**PASSAGE PROVIDED:**
◇ ◇ ◇ ◇

Maritime News

Asian Crop Importers Brace for Delays After Ida Hits US Export Hub

Asia’s grain and oilseed buyers are set to face shipping delays of at least one month after Hurricane Ida damaged key export terminals around the U.S. Gulf Coast, two traders and one miller said. The slowdown in supplies is likely to stoke food inflation fears for price-sensitive consumers in Asia, where many importers have already drawn down crop inventories after having been forced to curb purchases amid volatile crop prices and COVID-related supply disruptions this year.

Importers led by top soybean buyer China, major corn buyer Japan and number two wheat importer Indonesia are likely to take a hit after top exporters such as Cargill suffered damage to grain-loading facilities.

“We have trading companies asking us to roll over shipping contracts from September to October, as it will take at least one month to get things back to near normal,” said one trading manager at an international company which runs soybean and wheat processing plants across Asia.

“There is also talk of cancellations.”

The sources declined to be identified because they weren’t authorized to speak to the media.

Hurricane Ida which roared ashore last week caused damage to export facilities with more suppliers reporting losses.

Crop exports from Gulf coast terminals in southern Louisiana – which handle roughly 60% of U.S. crop shipments – remained severely limited on Tuesday, even after the U.S. Coast Guard reopened the lower Mississippi River to shipping traffic over the weekend.

Drop off
The damaged infrastructure is already having an effect on export volumes.

U.S. exporters inspected just 68,059 tonnes of soybeans for shipment in the week ended Sept. 2, down 82% from a week earlier and 96% less than the year-ago period. Corn exports of 275,799 tonnes were 53% lower than the week prior and 69% below the same week a year ago, according to the U.S. Department of Agriculture (USDA).

◇ ◇ ◇ ◇

**INFORMATION SHOWN:**
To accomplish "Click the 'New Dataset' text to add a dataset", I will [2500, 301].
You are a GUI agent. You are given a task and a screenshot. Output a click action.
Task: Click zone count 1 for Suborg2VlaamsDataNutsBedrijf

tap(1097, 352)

◇ ◇ ◇ ◇

**EXERCISE INSTRUCTIONS:**
• 1. Set down the stretch of the Hurricane Ida article from "Asia’s grain and" through "disruptions this year.", word for word.
• 2. Summarize the article on Hurricane Ida and Asian crop importers in two sentences.
• 3. Extend the article on Hurricane Ida and Asian crop importers, starting after its last sentence.

**RESULTS FOR THE EXERCISE:**
• 1.
Asia’s grain and oilseed buyers are set to face shipping delays of at least one month after Hurricane Ida damaged key export terminals around the U.S. Gulf Coast, two traders and one miller said. The slowdown in supplies is likely to stoke food inflation fears for price-sensitive consumers in Asia, where many importers have already drawn down crop inventories after having been forced to curb purchases amid volatile crop prices and COVID-related supply disruptions this year.

• 2. Asian grain and oilseed buyers such as China, Japan and Indonesia face shipping delays of at least one month after Hurricane Ida damaged key export terminals on the U.S. Gulf Coast, which is likely to stoke food inflation fears where many importers have already drawn down crop inventories. Exports from southern Louisiana terminals, which handle roughly 60% of U.S. crop shipments, remained severely limited, and USDA data showed soybean and corn inspections for the week ended Sept. 2 falling sharply from both the prior week and a year earlier.

• 3.
“Buyers will have to wait or seek alternative sources if suppliers declare Force Majeure,” said a Singapore-based feed grains trader, referring to a common clause in contracts which frees both parties from liability or obligation when an event beyond their control takes place.

Asia is by far the top market for the U.S. soybean crop which is approaching harvest, and importers typically conduct a majority of their purchases soon after harvest when supplies are abundant and prices tend to come under pressure.

Between 2016 and 2020, Asia accounted for around 71% of total U.S. soybean exports, 56% of which were shipped to Asian buyers between September and December of those years, according to USDA data.

Some crops are expected to be rerouted to Pacific Northwest ports to try to maintain flows, though “this is likely to result in congestion at the PNW ports, which will impact wheat exports as well,” a second Singapore-based trader said.

Any lengthy delays in restoring U.S. export loadings will have a direct impact on top buyer China, where soy processing margins have recently recovered from a plunge in June tied to worries about demand from the country’s hog sector.